In addition to his visit to the Roma settlement, the Pope will meet leaders of the local Jewish community and Slovak officials and hold two open-air masses in what marks the first papal trip to the country since John Paul II in 2003.
At the Lunik IX settlement, the Pope will speak to members of the community outside a church compound surrounded by three-metre (10 ft) high concrete walls topped with barbed wire.
"I hope that (Francis visit) will show Lunik in a more positive light and that the majority will realise that it is not a den of danger, but an ordinary neighborhood," local art lecturer Petra Kurutzova told Reuters.

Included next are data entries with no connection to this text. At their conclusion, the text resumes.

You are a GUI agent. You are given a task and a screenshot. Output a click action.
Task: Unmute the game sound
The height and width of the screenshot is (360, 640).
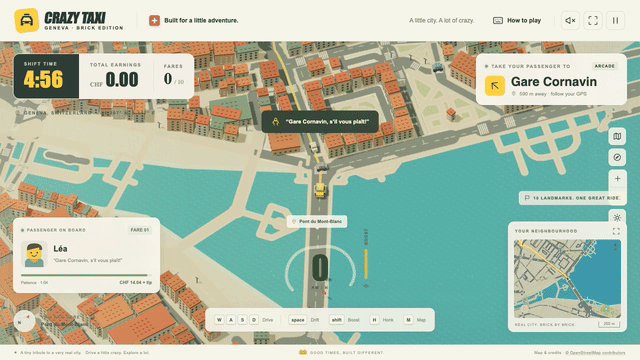[x=570, y=20]
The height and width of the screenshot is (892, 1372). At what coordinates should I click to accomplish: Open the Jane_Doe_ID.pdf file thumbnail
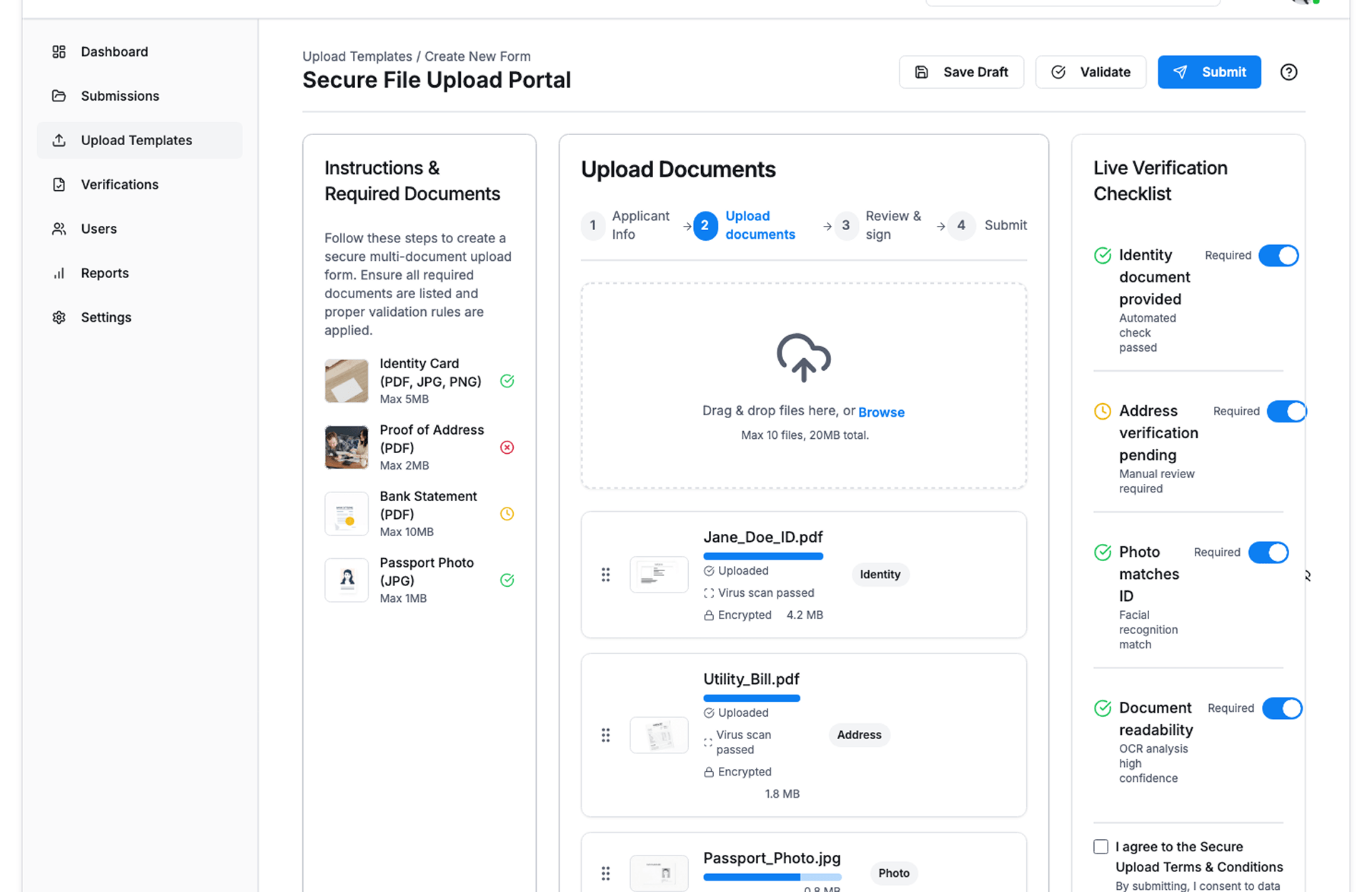pyautogui.click(x=659, y=575)

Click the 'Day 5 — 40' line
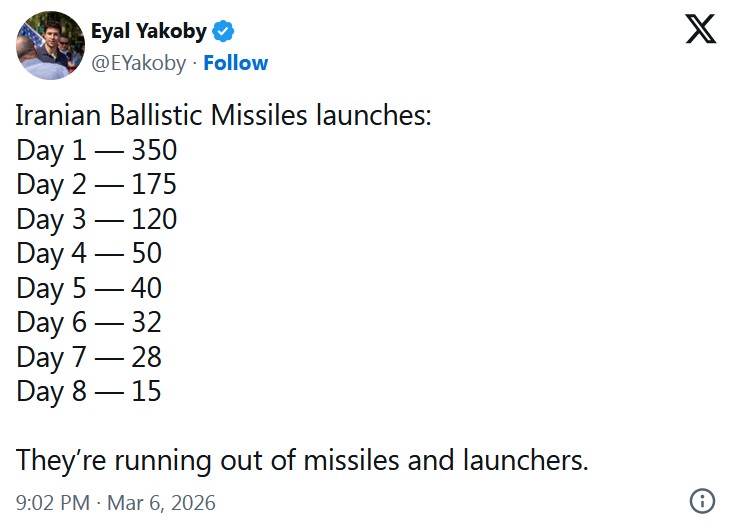89,288
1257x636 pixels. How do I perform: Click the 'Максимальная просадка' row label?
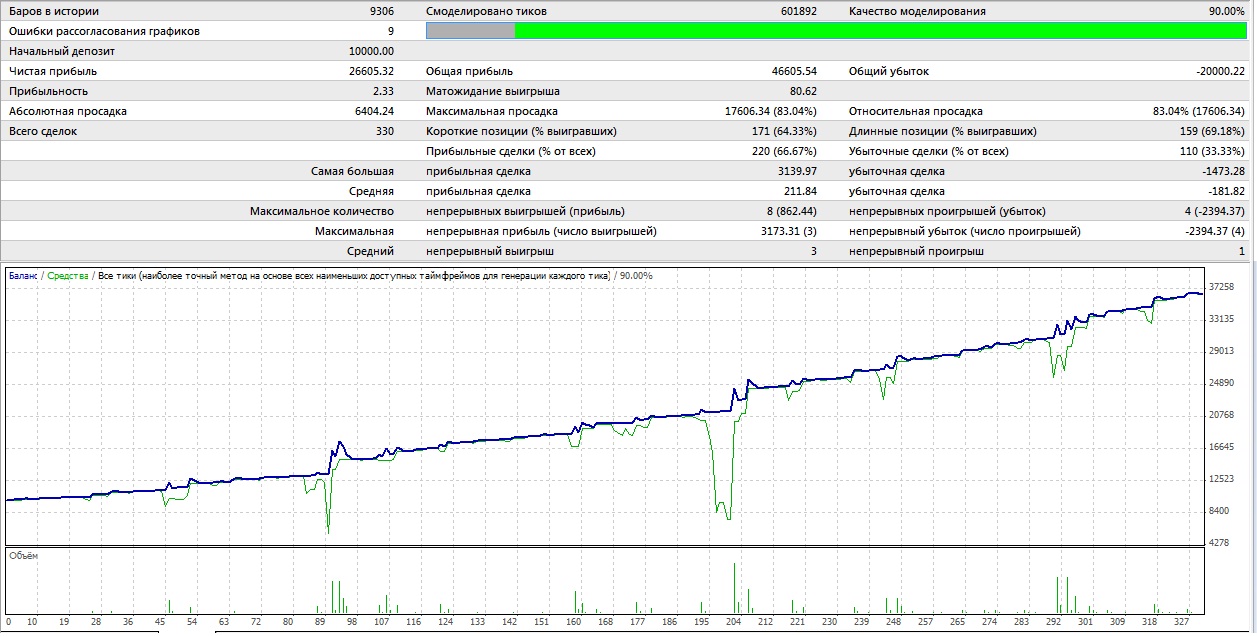(491, 111)
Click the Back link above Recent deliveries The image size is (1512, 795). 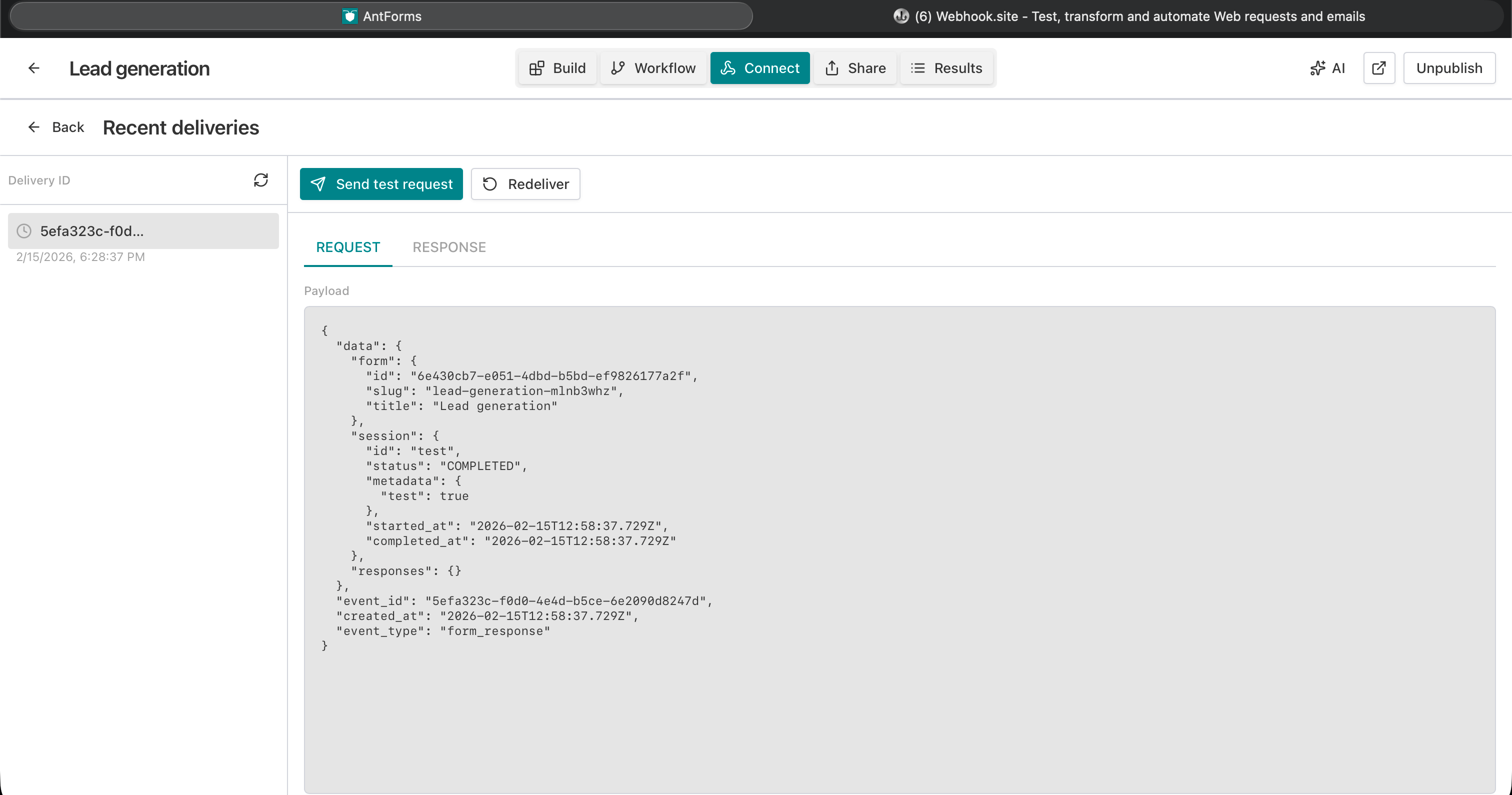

The Roma, who migrated to Europe from India in the 10th century, have long faced persecution around the world, living on the fringes of society and struggling for work.
The European Union Agency for Fundamental Rights found in a 2016 survey of nearly 8,000 Roma people in nine European countries that about 80% of the Roma population live below the national poverty line.
They are also Europe's largest ethnic minority, with up to 1.2 million across the continent, mostly in central and eastern Europe and often living in similar conditions to what Catholic priest Peter Zatkulak described as a city ghetto.
In the Lunik IX settlement, residents burn whatever they can during the winter to stay warm as many buildings lack heating, leading to poor air quality and potentially dangerous living conditions. The jobless rate among Slovak Roma stands far above the national 7.7% level.
"Francis is a bridge connecting two cultures - us rich with those in need of help... Choosing the poor, that is perfectly normal for Francis, it is his signature," said Zatkulak, who lives and works in the settlement.
"The fact that the Holy Father will come means a lot. It encourages us to continue with what we do."
The Lunik IX settlement, located some 400 km (248 miles) from the capital of Bratislava, originally housed 2,500 people but nearly double that amount live there today despite the fact that nearly half the original buildings have been torn down.
In April, Slovakia adopted a strategy to improve the Roma situation by 2030 with a focus on employment, education, healthcare and housing. The government's special envoy for Roma, Andrea Buckova, sees the Pope's visit as a factor which may support the plan.
"For me, he is someone who draws attention to people in dire straits, be it migrants, prisoners or people in poverty all across the world," Buckova told Reuters.